At first I used to get very upset over every incident. My theory now is not to sweat the small stuff as long as she is safe and getting the proper care. And I recommend visiting often and being observant.
I am a receptionist in a Memory Care facility and deal with the residents daily. One gal knocked on the lobby doors the other day and I went to see what she needed. She was holding 3 bathroom items; a bottle of body wash, a stick of deodorant (with a BITE taken out of it), and a bottle of shampoo. They had her name and room number written on them with black magic marker. She demanded to know WHO the items belonged to? I told her they belonged to her, and that I'd help her put them back inside her bathroom cabinet. She had a meltdown, insisting they were NOT hers but 'someone else's'. I said Okay, kept the items at the front desk for an hour, and had one of the care givers put them back in her bathroom later on that day.
The residents have no idea what's going on. This is why the administration suggests each resident have only minimal clothing and bathroom items in their room at any given time, and no items of value AT ALL.
It's important to know that there is no 'malicious intent' involved.......nothing that requires a 'police report' to be filed, nothing about 'stealing' and things of that nature. It's all to do with dementia and loss of reasoning, memory, cognitive power. In the end, the 'stuff' doesn't really matter; it's the CARE that does.
It can be frustrating to have to replace items for a loved one residing in Memory Care, I know, so I feel your pain.
How someone else's clothes get into mom's drawers/closets when they insist each resident's laundry is done separately doesn't add up, but I see no point to bringing this up again. As you say, the care is the important part... I just hope if someone sees their mom's clothes on my mother they don't think she took them!

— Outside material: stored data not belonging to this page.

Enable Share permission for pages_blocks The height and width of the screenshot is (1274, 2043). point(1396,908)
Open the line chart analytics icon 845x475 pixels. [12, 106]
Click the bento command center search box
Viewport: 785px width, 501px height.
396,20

I complained to staff that I had to keep searching for it. They had no answers. All her clothes disappear over time so only left her a few outfits and took the rest home to launder. Then all these strange clothes started to show up in her closet. I was told it was stuff from residents who had "passed". Checking name tags I realized that wasn't true. Staff wasn't thrilled when I gathered up all the stuff that belonged to "live" residents and gave it to them to get to the correct residents. It went on and on.

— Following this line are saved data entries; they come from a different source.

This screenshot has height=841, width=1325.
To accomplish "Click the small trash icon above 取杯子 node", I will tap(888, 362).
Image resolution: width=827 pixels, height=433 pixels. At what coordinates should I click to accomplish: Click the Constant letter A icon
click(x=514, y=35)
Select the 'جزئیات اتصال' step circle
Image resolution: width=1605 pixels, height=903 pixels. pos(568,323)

Just before my MIL passed I took home the TV I had bought for her as she was no longer using it (completely bed ridden and slept all the time.) . If the staff had been more cooperative with her stuff I would have let them keep it.
She had good physical care but hoo boy! Everything she owned would grow feet and move to someone else's room.

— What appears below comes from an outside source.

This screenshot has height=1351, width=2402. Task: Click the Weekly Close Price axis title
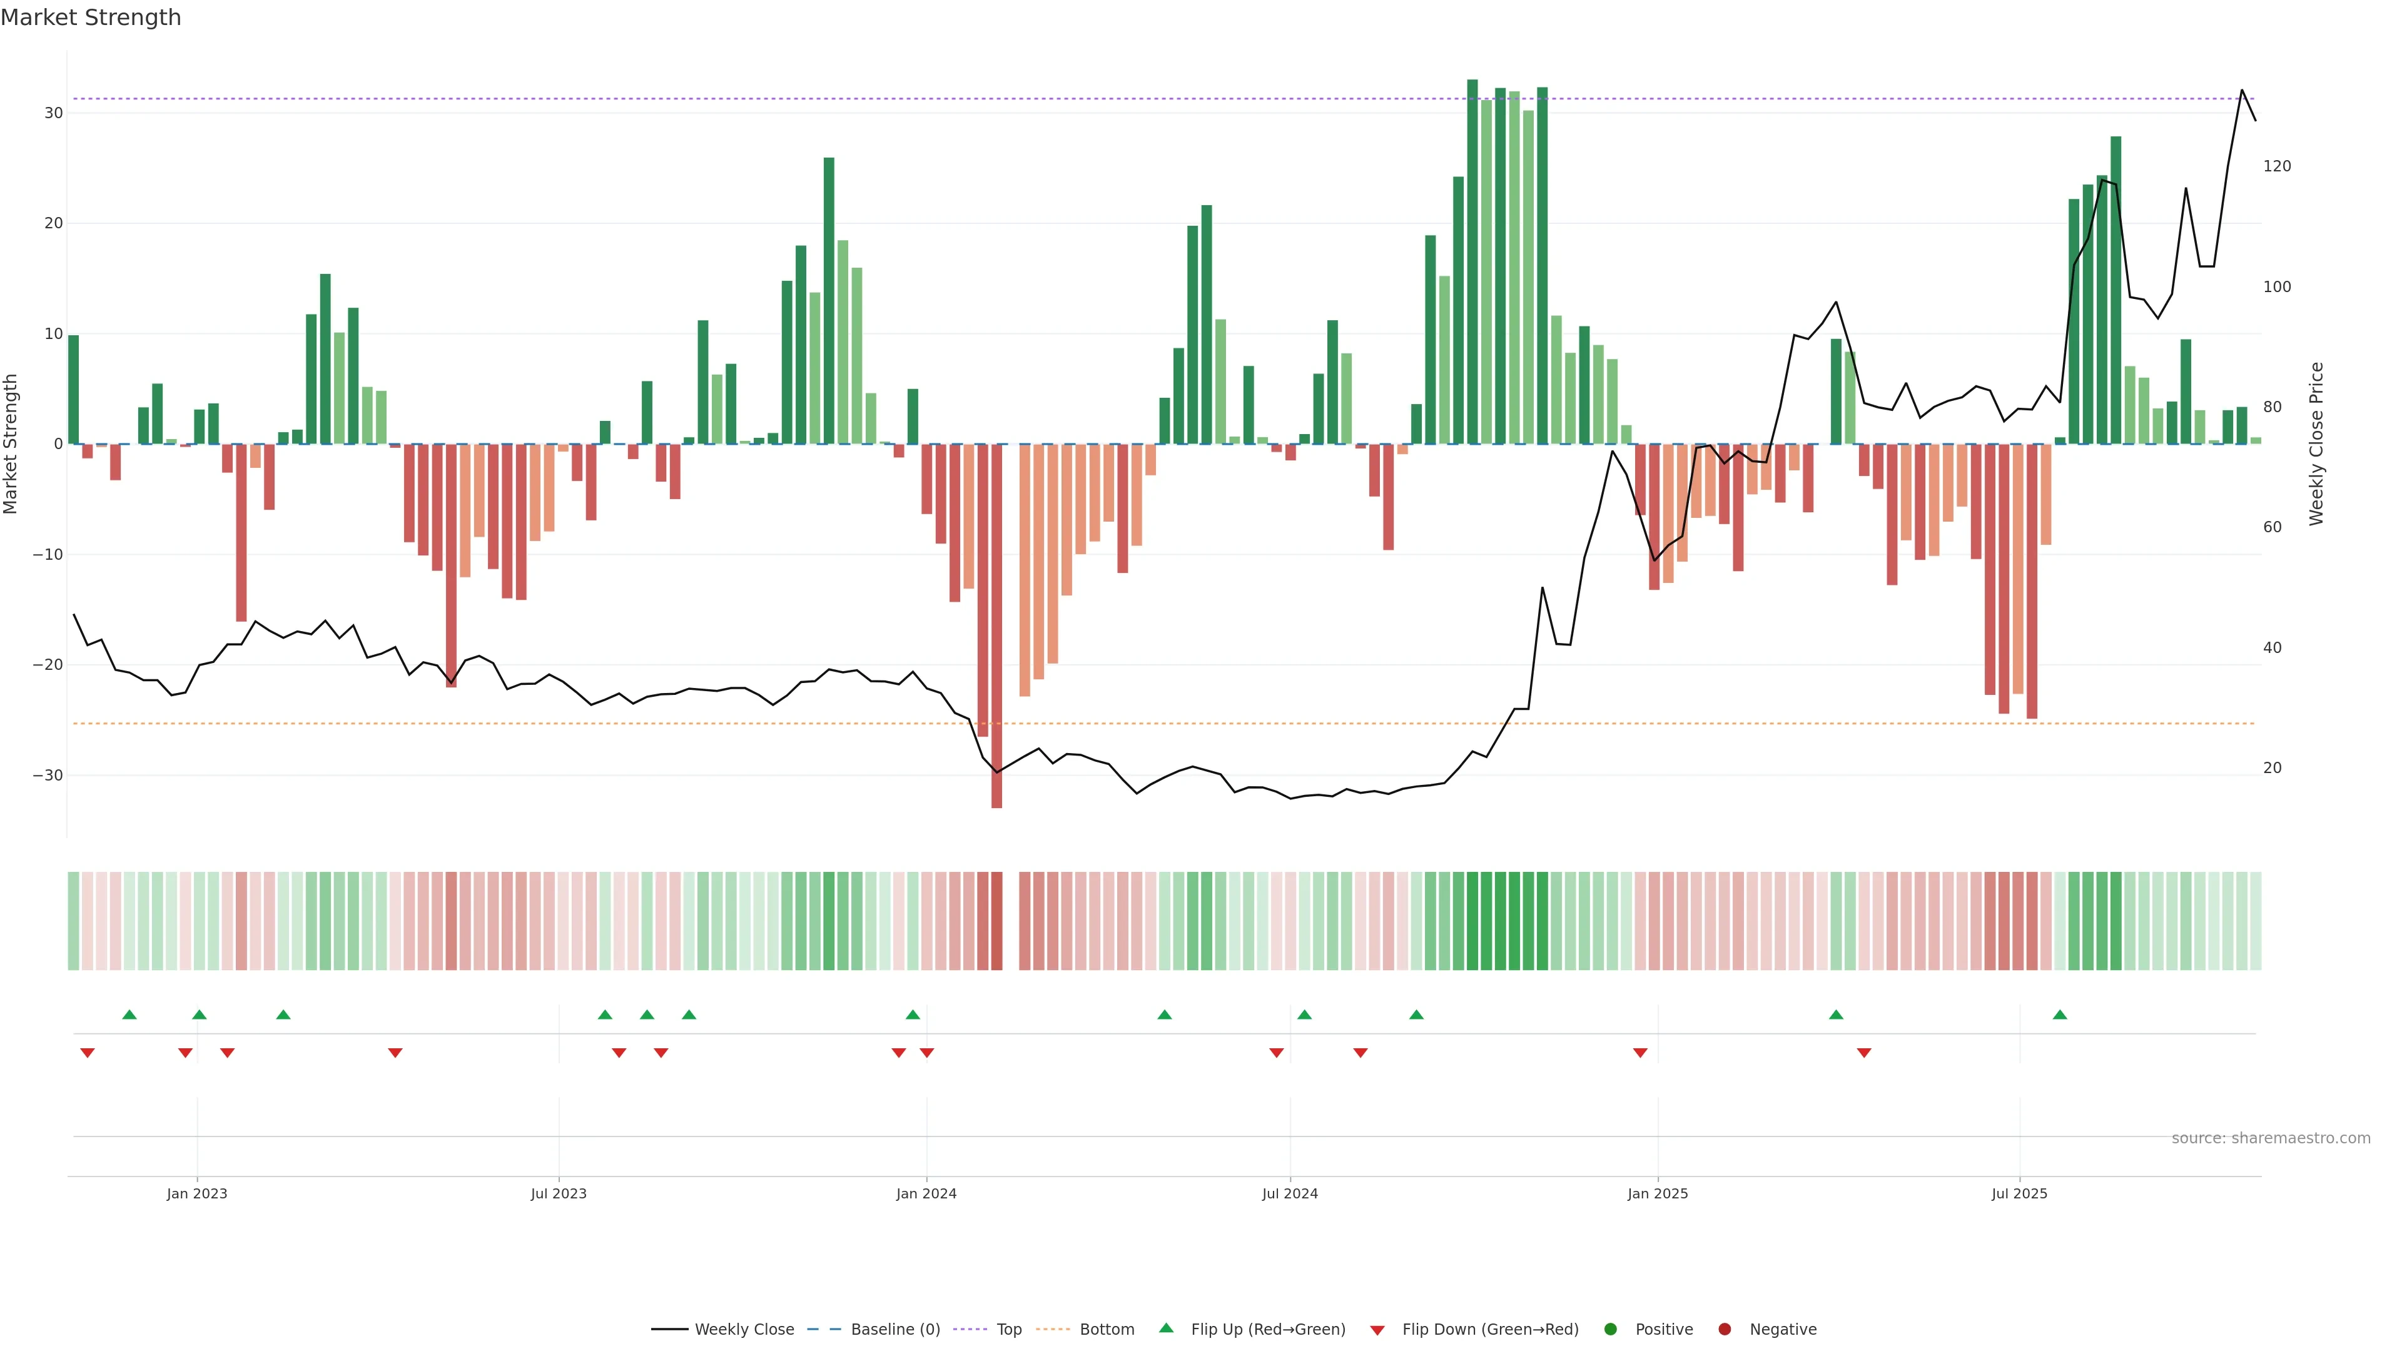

In MC, residents are bad about "wandering and plundering" each other's rooms. Other residents have probably taken her things.
I never had this problem but others have. Aides taking Depends from one resident for another. I took one pack at a time. Thats 30. Moms bathroom had a cabinet with a shelf under it. I would stuff it with Depends putting the rest in the closet. Are u sure that the toiletries u order are getting to ur Mom?
For me, this was the stressful part of having Mom in an AL and then LTC.
I bought my dad dollar store products and then I knew that the lovely pampering products were not going home with staff, because that is what happens when people are not paid a living wage, they know that no one will question the products missing and it is to much temptation for some.
What irked me was having to provide TP!! Seriously? Our cost wasn't 11k, but still, it was/is enough that having to bring in TP was ridiculous ... I spent too much time buying and bringing the damn TP in! Finally I was told we didn't have to do this anymore (no notice, just found out after the fact.) They use the cheaper stuff, but I don't care, I can stop running out to buy and deliver it!
(although not top of the line, mom does have Dove soap, plenty of extra bars, and none has "walked" yet, and no other toiletries have disappeared.)
Nursing Homes have had this problem for more than 40 years that I know of. Residents will wander in and out of rooms and take what they want. It's not malicious, they just don't know they are not supposed to do this. Even sewing names into all the clothing doesn't help.
My great-aunt was tall and thin and her clothing constantly disappeared 40 years ago from her nursing home. Yes, her name was in everything but it didn't help the problem.
Missing clothing? It would be wonderful if something could be figured out to keep clothing in the appropriate rooms. It could be disappearing after washing a resident wandering or even mom giving items away.